ACTIVITY :: From the listing below, copy each line that holds "named".
(SUPPLIED RECORDS)
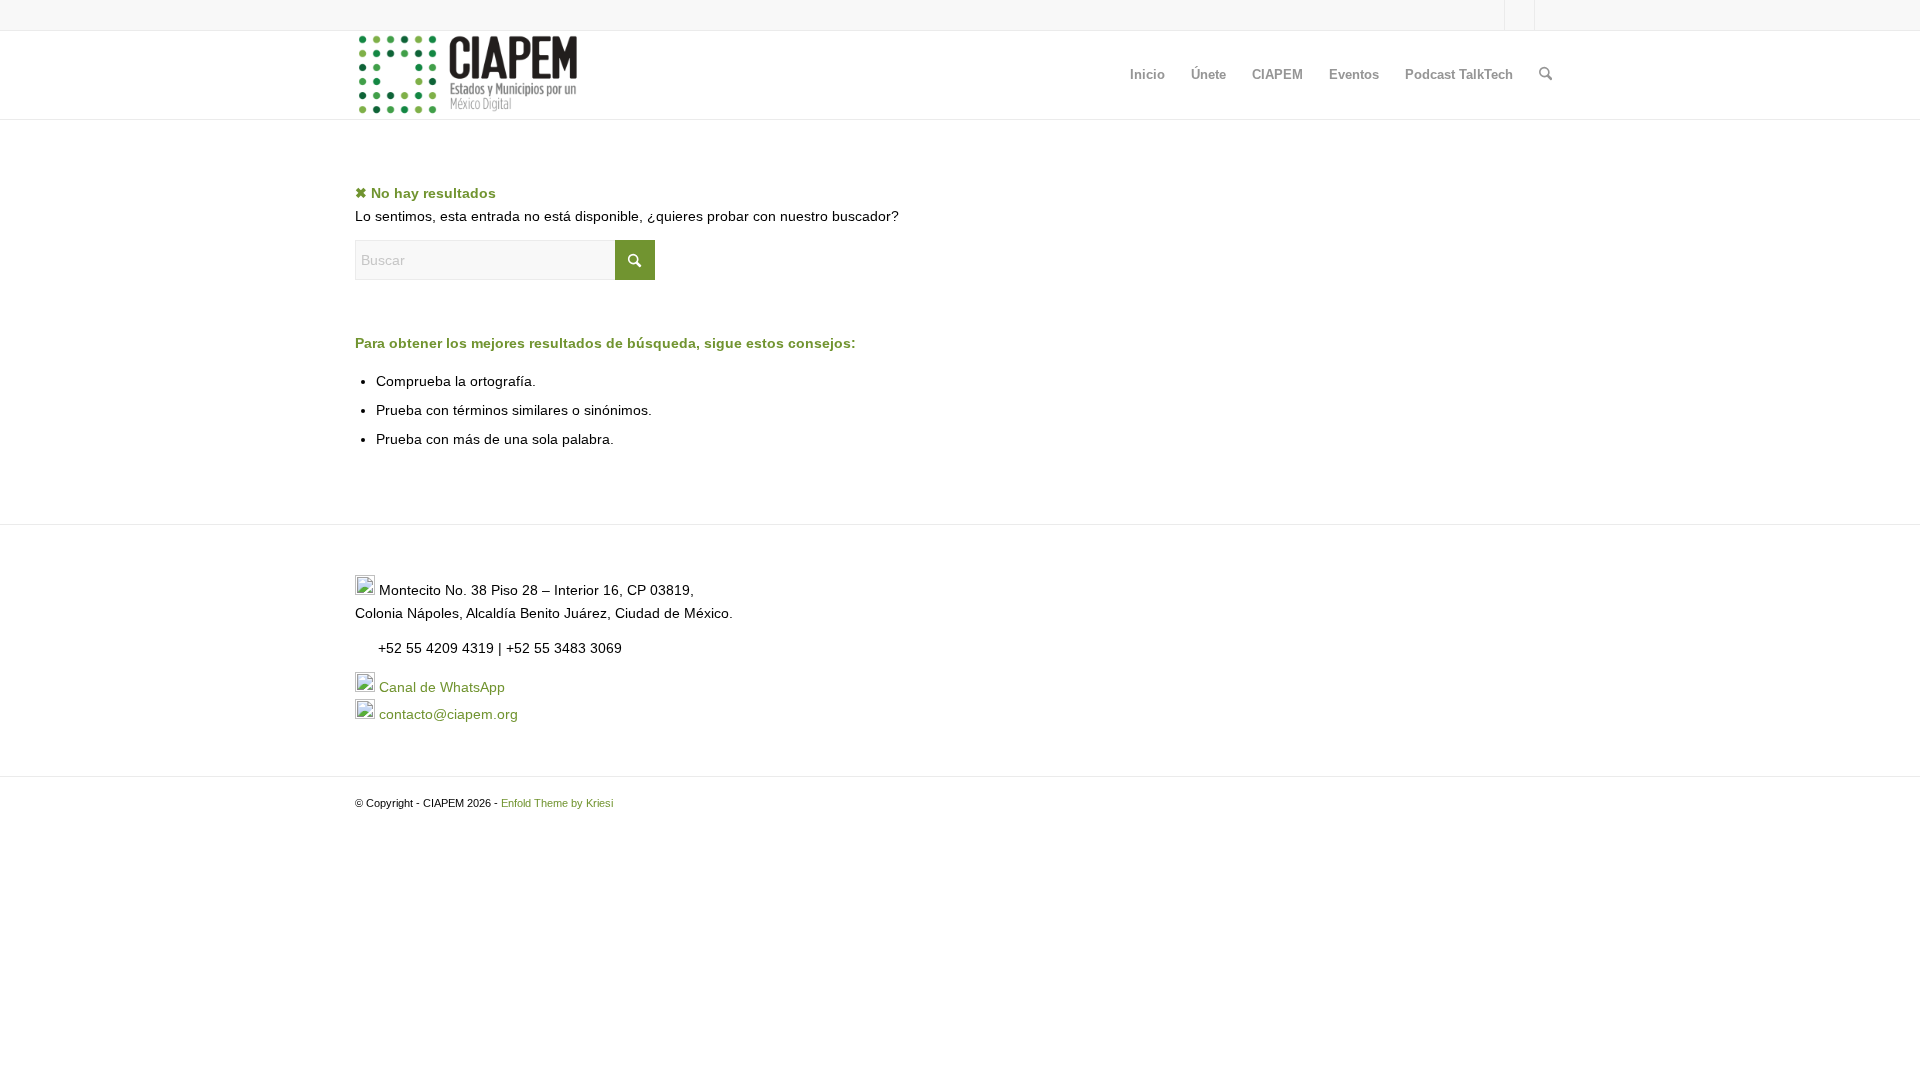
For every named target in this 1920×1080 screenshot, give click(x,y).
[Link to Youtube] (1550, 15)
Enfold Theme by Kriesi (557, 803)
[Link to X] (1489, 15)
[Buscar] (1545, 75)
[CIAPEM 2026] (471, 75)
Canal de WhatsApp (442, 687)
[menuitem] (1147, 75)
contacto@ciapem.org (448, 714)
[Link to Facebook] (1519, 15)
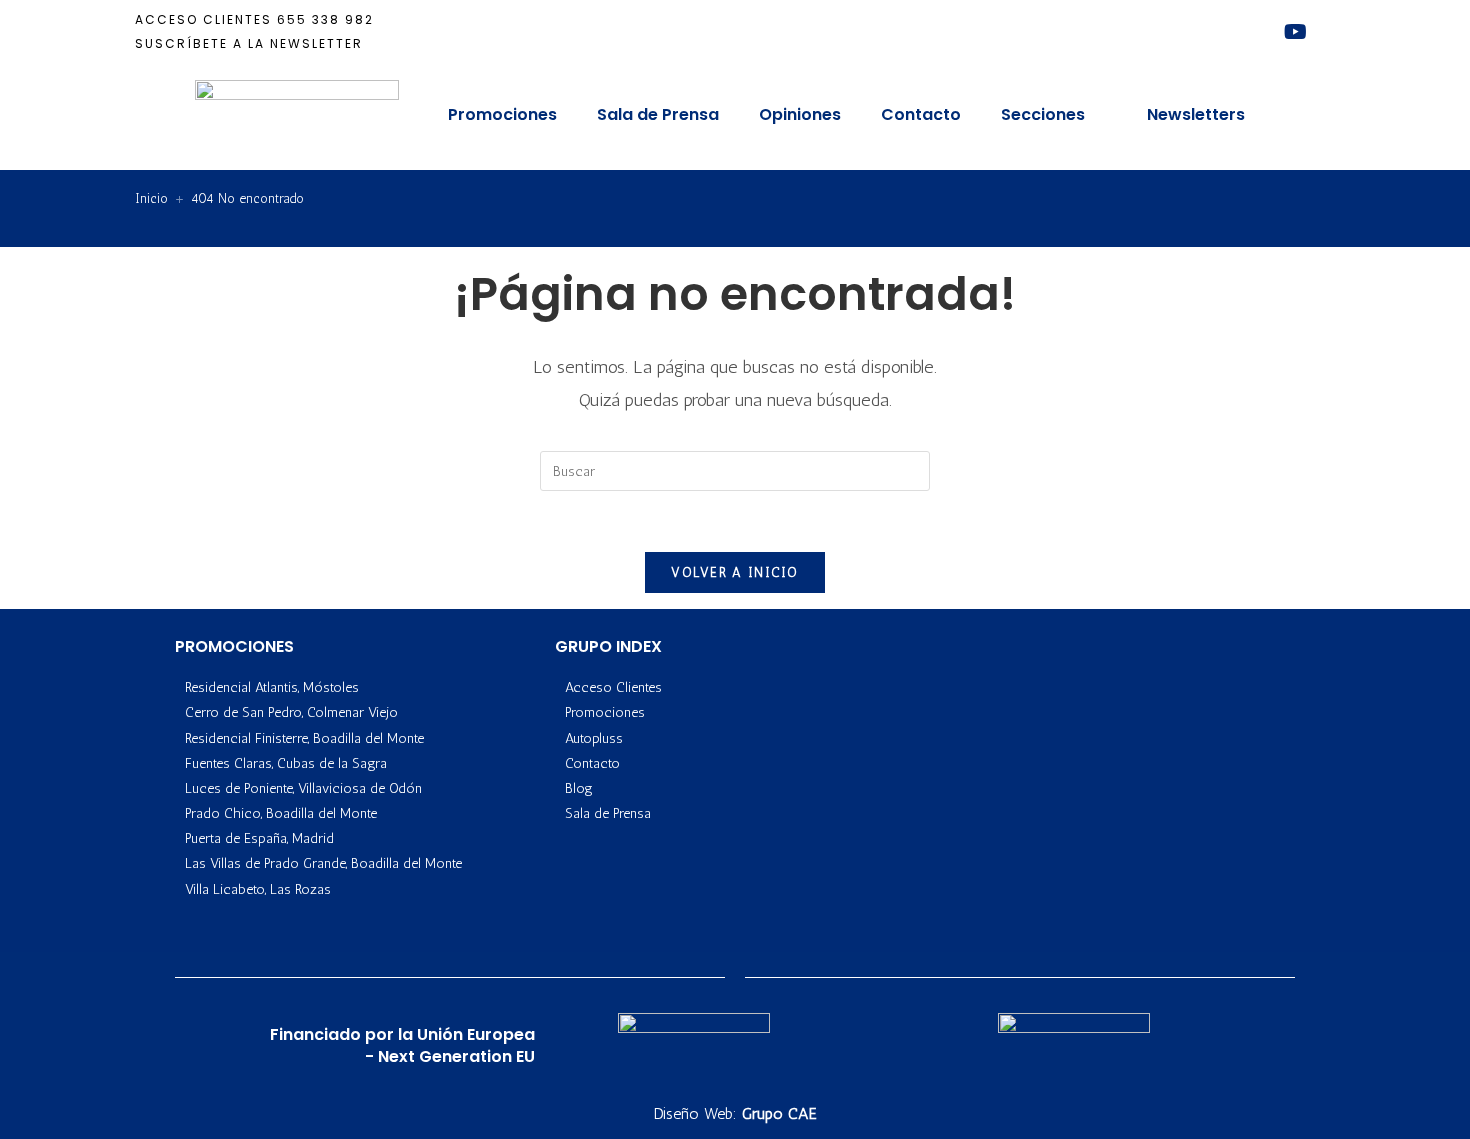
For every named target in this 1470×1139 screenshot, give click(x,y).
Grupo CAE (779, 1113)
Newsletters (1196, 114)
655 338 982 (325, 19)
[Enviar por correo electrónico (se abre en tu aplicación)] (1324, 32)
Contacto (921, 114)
(End SUPPLIED RECORDS)
(SUPPLIED RECORDS)
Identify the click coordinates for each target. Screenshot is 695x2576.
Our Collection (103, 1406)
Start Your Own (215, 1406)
(End SUPPLIED RECORDS)
SOLVED PROBLEM ::
For every named target in this 1920×1080 screenshot, give click(x,y).
For every named target in this 1470×1139 screenshot, give click(x,y).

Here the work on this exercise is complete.